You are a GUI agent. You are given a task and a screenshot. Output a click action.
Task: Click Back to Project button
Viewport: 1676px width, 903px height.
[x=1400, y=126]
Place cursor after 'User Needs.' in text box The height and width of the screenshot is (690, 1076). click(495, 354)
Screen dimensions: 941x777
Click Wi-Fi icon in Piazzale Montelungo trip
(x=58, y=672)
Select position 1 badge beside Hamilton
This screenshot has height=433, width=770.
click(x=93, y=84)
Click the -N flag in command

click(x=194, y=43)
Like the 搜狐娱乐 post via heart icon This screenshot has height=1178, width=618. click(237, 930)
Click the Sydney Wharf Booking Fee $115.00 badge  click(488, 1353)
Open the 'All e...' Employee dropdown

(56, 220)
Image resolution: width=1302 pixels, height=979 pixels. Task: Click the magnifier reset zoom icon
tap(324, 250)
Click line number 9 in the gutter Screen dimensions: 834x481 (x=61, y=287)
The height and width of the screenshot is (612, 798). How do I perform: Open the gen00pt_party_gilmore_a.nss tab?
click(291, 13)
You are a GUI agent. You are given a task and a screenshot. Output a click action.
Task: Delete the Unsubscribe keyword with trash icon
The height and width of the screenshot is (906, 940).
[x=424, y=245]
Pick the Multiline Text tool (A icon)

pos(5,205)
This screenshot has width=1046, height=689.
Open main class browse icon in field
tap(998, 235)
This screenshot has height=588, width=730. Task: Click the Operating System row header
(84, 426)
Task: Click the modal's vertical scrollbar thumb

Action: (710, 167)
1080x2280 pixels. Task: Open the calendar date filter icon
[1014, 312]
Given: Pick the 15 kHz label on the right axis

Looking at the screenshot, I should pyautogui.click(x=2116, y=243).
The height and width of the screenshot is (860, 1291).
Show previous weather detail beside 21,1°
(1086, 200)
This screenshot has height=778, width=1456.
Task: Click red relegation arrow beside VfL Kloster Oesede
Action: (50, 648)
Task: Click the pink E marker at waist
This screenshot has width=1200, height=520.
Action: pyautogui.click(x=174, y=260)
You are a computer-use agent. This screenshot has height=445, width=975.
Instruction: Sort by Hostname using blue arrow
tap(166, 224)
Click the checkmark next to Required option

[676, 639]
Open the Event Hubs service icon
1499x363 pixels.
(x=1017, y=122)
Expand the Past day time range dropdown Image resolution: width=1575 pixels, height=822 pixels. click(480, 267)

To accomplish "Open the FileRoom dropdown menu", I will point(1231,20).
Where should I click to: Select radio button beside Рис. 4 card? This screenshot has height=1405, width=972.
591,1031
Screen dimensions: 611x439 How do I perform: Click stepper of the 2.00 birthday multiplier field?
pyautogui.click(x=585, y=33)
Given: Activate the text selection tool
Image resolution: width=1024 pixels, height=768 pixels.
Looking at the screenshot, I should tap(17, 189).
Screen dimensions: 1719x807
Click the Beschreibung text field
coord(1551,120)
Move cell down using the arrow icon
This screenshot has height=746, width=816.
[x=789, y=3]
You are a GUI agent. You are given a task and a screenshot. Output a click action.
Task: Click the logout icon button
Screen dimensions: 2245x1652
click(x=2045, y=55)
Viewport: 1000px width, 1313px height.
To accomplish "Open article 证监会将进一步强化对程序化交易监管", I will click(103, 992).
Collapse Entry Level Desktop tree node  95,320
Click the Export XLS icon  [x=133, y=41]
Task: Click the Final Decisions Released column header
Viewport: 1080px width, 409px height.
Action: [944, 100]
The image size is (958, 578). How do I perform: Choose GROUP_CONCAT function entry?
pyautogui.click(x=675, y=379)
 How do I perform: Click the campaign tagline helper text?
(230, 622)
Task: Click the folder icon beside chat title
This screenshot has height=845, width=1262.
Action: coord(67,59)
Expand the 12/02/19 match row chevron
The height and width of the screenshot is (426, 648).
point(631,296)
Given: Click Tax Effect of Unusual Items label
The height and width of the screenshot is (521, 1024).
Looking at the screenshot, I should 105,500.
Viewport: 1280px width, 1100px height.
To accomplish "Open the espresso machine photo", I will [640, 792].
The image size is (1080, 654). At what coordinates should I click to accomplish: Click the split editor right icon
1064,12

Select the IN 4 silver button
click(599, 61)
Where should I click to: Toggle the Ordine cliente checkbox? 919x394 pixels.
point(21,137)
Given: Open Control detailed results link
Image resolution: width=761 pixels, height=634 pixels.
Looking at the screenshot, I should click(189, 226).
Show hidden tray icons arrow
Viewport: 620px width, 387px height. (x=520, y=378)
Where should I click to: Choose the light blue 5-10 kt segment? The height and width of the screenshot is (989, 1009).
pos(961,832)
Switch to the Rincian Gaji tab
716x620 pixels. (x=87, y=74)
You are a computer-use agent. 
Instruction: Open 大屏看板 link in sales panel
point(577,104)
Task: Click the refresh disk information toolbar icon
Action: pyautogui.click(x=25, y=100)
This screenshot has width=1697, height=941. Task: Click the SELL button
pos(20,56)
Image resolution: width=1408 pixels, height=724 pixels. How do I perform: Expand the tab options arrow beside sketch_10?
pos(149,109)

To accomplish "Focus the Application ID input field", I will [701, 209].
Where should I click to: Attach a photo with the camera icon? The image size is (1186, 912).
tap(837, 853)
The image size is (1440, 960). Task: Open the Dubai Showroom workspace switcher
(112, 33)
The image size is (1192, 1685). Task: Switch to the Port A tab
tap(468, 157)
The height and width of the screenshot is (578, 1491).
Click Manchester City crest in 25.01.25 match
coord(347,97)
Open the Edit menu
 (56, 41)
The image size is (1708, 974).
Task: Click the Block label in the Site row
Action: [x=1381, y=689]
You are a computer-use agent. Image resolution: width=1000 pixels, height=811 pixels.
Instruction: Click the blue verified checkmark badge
━━━━━━━━━━━━━━━━━━━━━━━━━━━━━━
**What you need to do:** From the first line above through the line that contains "Screen dimensions: 941x777", quote each line exactly. Output nothing more.

**Written solution:**
You are a GUI agent. You are given a task and a screenshot. Output a click action.
Task: Click Back to Project button
Viewport: 1676px width, 903px height.
[x=1400, y=126]
Place cursor after 'User Needs.' in text box The height and width of the screenshot is (690, 1076). click(495, 354)
Screen dimensions: 941x777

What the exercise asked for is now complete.